Big Data in Radiology: Quantitative Assessment of 3D Computer Tomography Image Data Bases

Machine learning and algorithmic data analysis has become one of the most influential research areas of modern computer science. The ability to enable a machine to learn how to relate data characteristics to semantically meaningful quantities has opened up new opportunities for science: For the first time it becomes possible to (semi-) automatically obtain phenomenological descriptions of complex patterns in real-world systems that evade traditional modeling from “first principals”. Digital sensors and availability of large computational resources allow the never-tired machine to sift through large amounts of data in order to find subtle and complex patterns that might evade the human scientist’s attention without the use of these new digital tools.

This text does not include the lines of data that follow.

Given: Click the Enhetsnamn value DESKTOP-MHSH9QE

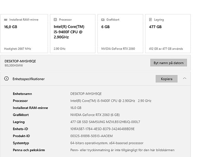Looking at the screenshot, I should [86, 94].
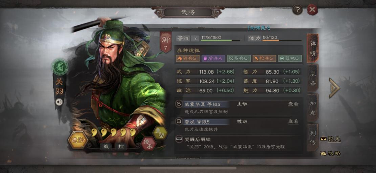376x173 pixels.
Task: Close the general panel with red X
Action: point(312,9)
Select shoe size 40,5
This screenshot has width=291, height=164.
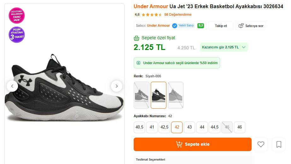[139, 127]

This project “Big Data in Radiology” aims at developing new methods for recognizing the relation between geometric structures in 3D computer tomography images, and medical information such as conditions, diagnoses, or prognoses. We envision a two-level design of our analysis pipeline: First, the raw 3D voxel data is annotated by a structural, anatomically-guided description that identifies anatomical features at a higher level of abstraction. Second, regression analysis is used in order to relate anatomical quanta to medical information. We aim at performing this analysis on large databases so that we will, in the long run, be able to identify even complex and subtle patterns in a statistically meaningful way. We will apply the developed machinery to a set of open medical questions in order to evaluate whether a computational pipeline can contribute new concrete medical insights. As a long term perspective of this kind of work, we envision a system that creates hypotheses on manifestations of medically relevant conditions in geometry in order to assist research and possibly, at some point, clinical screening.